**Supplied text**

"""

Vaccine Truth Center

The topic of pet vaccination seems to bring about fear, frustration, and anxiety to pet owners. Veterinarians of yester-year were trained to give shots to every pet every year. The science at the time was that vaccines lasted for 1 year and needed to be boostered annually. No one questioned this. It was the knowledge of the times.

Many veterinarians built their clinics on owners bringing pets in for “shots.” The public perception was that vets were pretty much shot-givers. Now that good science is showing that vaccines often last longer than we think they did, some vets are fearful of the change. They may lose income. Those of us that have moved away from the “every pet, every shot, every year” mentality are successfully able to pay our mortgage and feed our families. There are many much more important services a modern veterinarian can provide to help your pet than we could 40 years ago! Diagnostic testing has improved dramatically. Heck, even the way we check feces for parasites has changed in the last decade!

yorkie in harnessThen we started suspecting that some vaccines may be associated with side effects. A (thankfully, very rare) kind of cancer in cats seems to be associated with vaccinations, although we’re still not sure which vaccine or component exactly is the culprit. In dogs, some auto-immune diseases (again, very rare) have been linked to vaccines especially in certain breeds.

So pet owners became fearful of ANY vaccines. Hear a couple horror stories, you get paranoid! They also became distrustful of veterinarians. That part makes me sad.

"""

**Apply what you read**
• A. Reproduce word for word the part of the Vaccine Truth Center text that begins at the words "yorkie in harnessThen" and stops after the words "in certain breeds.".
• B. According to the Vaccine Truth Center text, how long did the science of earlier times hold that vaccines lasted?
• C. Decide whether each statement agrees with the Vaccine Truth Center text, and answer yes or no, quoting the words of the text that decide it.
(i) The kind of cancer in cats associated with vaccinations is very rare.
(ii) The specific vaccine responsible for that cancer in cats has been identified.
(iii) Diagnostic testing has changed little over the years.

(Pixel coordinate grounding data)
"""

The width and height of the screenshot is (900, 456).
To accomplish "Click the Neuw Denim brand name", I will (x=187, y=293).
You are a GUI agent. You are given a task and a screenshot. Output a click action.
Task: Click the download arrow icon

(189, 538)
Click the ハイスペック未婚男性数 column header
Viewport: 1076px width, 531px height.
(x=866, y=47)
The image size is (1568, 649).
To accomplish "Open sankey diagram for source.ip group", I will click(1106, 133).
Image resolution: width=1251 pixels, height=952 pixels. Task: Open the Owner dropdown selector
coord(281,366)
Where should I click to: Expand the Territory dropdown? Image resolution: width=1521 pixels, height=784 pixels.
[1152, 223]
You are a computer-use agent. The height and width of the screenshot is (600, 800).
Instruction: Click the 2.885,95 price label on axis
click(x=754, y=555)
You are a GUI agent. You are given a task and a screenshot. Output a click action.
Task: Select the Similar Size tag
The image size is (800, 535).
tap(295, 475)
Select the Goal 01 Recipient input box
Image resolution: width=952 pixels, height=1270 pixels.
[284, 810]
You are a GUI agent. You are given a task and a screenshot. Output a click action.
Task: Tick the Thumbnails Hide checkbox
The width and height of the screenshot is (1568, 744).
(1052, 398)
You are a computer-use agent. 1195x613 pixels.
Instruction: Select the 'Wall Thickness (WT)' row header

"""

**Written answers**
• A.
yorkie in harnessThen we started suspecting that some vaccines may be associated with side effects. A (thankfully, very rare) kind of cancer in cats seems to be associated with vaccinations, although we’re still not sure which vaccine or component exactly is the culprit. In dogs, some auto-immune diseases (again, very rare) have been linked to vaccines especially in certain breeds.

• B. One year, after which they needed to be boostered annually.

• C.
(i) Yes: "A (thankfully, very rare) kind of cancer in cats seems to be associated with vaccinations"
(ii) No: "we’re still not sure which vaccine or component exactly is the culprit"
(iii) No: "Diagnostic testing has improved dramatically."